「ヨミトリとヨミトリ君でご一緒しましょ!(3)」を投稿しました。
対人援助学会年4回刊行するオンラインマガジン「対人援助学マガジン」51号が発行されました。
「ヨミトリとヨミトリ君でご一緒しましょ!(3)」の主なトピックは、
- 対人援助学会年次大会デビュー!
- ヨミトリ君プロジェクト公式サイト立ち上げのお知らせ
- 意思疎通支援の4つの柱
- 東海地区遷延性意識障害者と家族の会「ひまわり」との連携開始
です。
「伝えているのに届かない」閉じ込め状態の苦しみの中にある遷延性意識障害や神経難病の方々への、指筆談の技能とヨミトリ君の技術の両軸での支援の可能性と、その実践を通じて学んでいることをお伝えしたいと思って書きました。
今号の主な内容をご紹介します:
対人援助学マガジンでのデビューに続き、第14回対人援助学会(オンライン開催)では意思疎通支援装置「ヨミトリ君」の有効性評価について初めてポスター発表を行いました。
専門家の方々からたくさん温かい関心と評価をお寄せいただき、とてもありがたく嬉しかったです。また、協力ししてくださった当事者の方たちが「誰かの役に立てることが嬉しい」と語られたことで支援が一方的なものではなく、お互いの協力の下での取り組みであることをご紹介できてよかったです。

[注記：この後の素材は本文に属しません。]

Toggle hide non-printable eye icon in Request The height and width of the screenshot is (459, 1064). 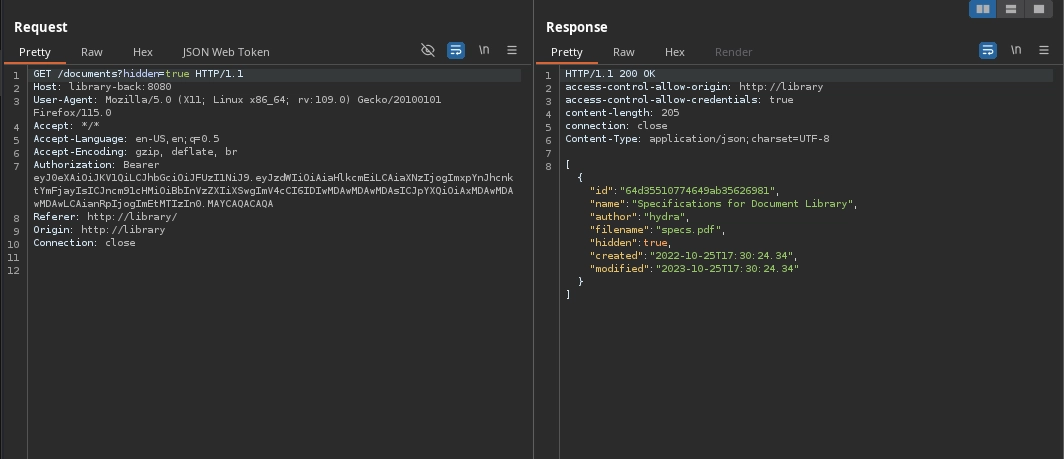coord(428,50)
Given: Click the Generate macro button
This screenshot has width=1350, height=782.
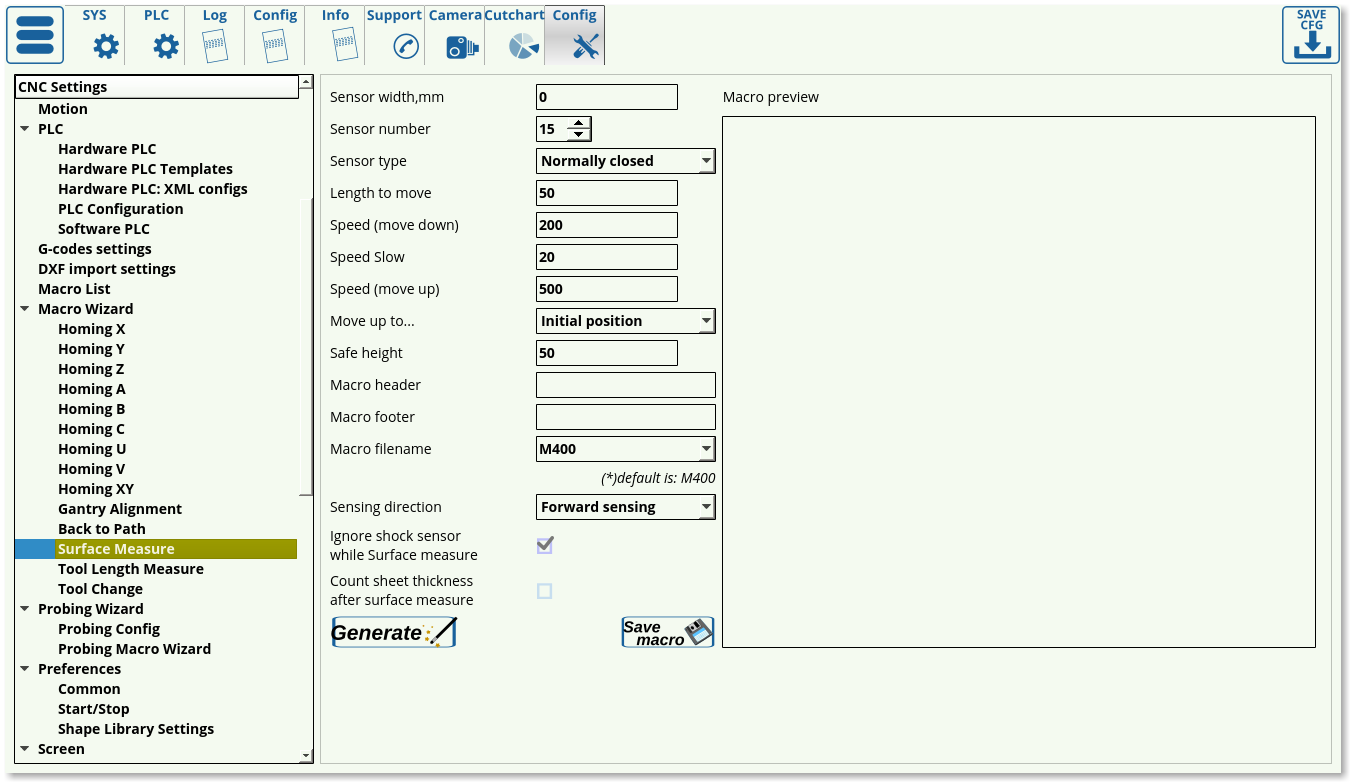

公開したヨミトリ君プロジェクトの公式サイトに記しているプロジェクトの4つの柱について紹介しました。
- 当事者の「あきらめない気持ち」
- 家族・支援者の「信じる気持ち」
- 「ヨミトリ君」による科学的な検証(技術)
- 「ヨミトリ」による介助付き対話(技能)
本プロジェクトのコンセプトを考えた時に、対人援助学会の「研究だけに留まらな
い 実践だけにも留まらない」の学是が大きな指針となりました。
意思疎通支援は、ヨミトリ君による科学的検証のみで完結しません。
またヨミトリによる当事者との対話だけでも完結しません。
この4点が互いに連携し補完し合い、共に意思疎通支援の取り組みを進めていきたいと思います。
また、東海地区遷延性意識障害者と家族の会「ひまわり」との連携では、発症から7年、14年、さらには18年という長い年月が経過した遷延性意識障害の方々と交流することができました。驚くべきことに、全員が初回で装置のパネル操作を行い、ゲームを楽しむだけでなく、指筆談ヨミトリによって「とてもうれしい」と内面の意思を表出させることができました。
あなたがわかっていること 伝えたい
「必ず言葉は届く」と信じる心、そして技術と技能が手を取り合うことで、長年「ない」とされてきた意識、当事者自身の言葉を、家族、周囲の人々、そして社会へと繋ぎ直すことができるのです。
この意思疎通支援の活動は人の尊厳を取り戻すための実践です。今後も、日々蓄積されていく支援事例のご紹介を通じてその希望を広めていきたいと思います。